## EXERCISE DIRECTIONS
Return, from the material below, each line in which "computer" occurs.

## DATA SHOWN
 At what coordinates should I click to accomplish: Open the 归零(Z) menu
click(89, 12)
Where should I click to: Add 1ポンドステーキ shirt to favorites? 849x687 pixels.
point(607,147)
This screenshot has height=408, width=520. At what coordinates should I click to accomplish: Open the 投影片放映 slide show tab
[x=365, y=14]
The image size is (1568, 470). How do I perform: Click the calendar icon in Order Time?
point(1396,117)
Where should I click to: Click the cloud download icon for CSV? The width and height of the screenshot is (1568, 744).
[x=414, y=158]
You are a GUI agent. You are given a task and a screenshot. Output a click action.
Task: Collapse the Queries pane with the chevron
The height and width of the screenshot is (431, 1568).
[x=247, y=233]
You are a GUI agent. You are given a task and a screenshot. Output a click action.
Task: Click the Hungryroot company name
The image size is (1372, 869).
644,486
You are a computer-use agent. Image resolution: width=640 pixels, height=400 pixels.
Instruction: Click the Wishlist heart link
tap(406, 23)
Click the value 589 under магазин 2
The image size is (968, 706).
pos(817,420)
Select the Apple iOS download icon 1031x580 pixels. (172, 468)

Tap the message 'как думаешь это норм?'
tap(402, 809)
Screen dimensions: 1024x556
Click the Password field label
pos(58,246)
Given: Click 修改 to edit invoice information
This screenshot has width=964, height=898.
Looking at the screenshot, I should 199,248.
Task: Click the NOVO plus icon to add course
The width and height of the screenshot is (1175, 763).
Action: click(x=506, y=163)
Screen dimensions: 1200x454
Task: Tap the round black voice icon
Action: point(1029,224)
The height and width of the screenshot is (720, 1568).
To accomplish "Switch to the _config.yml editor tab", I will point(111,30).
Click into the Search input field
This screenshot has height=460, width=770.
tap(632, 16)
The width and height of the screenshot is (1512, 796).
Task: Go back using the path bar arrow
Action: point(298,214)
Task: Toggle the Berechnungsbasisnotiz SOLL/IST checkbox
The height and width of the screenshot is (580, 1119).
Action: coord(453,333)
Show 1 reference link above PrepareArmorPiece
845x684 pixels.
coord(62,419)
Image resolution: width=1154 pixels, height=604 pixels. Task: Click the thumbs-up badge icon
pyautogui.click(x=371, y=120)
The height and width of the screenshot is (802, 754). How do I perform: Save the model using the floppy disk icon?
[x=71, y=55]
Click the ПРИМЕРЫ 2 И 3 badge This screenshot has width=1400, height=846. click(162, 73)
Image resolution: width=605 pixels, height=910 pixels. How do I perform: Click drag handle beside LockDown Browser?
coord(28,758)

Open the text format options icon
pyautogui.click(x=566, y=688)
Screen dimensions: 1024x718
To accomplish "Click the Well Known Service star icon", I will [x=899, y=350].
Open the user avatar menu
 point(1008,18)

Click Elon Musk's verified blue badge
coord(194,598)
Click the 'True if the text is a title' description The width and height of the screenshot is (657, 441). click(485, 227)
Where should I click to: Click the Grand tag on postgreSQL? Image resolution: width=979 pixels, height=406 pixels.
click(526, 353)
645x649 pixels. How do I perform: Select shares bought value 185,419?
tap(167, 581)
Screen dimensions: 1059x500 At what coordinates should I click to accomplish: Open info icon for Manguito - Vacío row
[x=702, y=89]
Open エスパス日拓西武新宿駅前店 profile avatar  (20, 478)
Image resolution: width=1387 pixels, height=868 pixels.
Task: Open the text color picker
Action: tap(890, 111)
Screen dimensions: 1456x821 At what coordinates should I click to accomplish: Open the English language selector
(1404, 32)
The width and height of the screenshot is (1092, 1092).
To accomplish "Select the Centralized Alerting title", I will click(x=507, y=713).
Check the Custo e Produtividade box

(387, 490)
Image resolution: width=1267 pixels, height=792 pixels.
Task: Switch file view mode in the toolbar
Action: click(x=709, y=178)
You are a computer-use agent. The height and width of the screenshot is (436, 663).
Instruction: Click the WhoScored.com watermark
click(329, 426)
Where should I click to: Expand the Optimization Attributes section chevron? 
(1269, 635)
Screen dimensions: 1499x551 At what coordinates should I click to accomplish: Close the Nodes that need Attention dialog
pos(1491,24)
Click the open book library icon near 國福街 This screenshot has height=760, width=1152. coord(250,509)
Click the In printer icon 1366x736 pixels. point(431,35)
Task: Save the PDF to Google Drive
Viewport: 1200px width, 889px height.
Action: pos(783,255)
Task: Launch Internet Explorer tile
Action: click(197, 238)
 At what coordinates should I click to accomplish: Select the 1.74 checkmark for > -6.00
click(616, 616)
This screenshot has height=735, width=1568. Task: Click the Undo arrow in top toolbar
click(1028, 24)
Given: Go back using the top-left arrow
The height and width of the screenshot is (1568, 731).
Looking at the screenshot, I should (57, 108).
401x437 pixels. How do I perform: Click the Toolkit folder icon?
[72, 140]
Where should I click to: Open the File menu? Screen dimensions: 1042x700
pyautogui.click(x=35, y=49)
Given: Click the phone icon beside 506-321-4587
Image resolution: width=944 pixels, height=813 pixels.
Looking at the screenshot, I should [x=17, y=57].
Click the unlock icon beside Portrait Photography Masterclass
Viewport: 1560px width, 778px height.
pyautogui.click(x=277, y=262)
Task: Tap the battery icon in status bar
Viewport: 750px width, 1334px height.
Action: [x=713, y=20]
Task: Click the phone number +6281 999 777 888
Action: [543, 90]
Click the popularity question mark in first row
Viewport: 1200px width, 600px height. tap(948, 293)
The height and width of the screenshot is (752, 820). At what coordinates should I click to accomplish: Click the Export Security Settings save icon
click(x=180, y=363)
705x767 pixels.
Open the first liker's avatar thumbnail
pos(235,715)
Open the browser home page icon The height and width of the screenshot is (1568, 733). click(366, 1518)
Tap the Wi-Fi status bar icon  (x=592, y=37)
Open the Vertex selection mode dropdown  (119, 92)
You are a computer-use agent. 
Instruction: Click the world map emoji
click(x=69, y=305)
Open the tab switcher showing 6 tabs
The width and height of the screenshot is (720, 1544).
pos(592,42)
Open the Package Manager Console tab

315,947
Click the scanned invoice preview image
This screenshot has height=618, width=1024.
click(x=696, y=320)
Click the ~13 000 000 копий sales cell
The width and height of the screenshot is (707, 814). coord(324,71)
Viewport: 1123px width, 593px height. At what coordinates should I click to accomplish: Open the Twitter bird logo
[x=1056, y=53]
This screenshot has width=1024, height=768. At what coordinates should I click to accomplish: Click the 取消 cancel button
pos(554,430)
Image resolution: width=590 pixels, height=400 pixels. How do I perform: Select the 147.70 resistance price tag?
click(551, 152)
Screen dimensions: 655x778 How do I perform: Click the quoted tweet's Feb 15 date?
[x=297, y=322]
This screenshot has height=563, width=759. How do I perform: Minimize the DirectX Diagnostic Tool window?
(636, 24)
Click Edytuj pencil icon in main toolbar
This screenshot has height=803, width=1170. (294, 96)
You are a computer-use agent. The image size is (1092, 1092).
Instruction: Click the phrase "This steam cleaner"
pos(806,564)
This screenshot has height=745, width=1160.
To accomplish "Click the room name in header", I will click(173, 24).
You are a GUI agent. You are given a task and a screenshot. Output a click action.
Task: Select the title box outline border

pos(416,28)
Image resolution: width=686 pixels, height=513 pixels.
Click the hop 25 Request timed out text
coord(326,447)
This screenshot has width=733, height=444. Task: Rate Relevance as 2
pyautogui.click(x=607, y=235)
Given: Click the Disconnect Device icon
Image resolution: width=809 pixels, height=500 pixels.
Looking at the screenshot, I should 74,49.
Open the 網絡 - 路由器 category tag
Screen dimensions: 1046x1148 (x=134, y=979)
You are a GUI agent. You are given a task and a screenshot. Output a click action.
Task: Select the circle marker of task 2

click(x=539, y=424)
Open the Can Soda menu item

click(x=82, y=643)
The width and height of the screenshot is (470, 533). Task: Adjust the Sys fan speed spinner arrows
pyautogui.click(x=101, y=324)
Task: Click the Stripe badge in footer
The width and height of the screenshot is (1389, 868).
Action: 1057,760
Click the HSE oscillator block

## REPLY TO THE TASK
You are a computer-use agent. Image resolution: width=640 pixels, height=400 pixels.
You are a computer-use agent. The height and width of the screenshot is (436, 663).
You are a computer-use agent. 
You are a computer-use agent. The image size is (1092, 1092).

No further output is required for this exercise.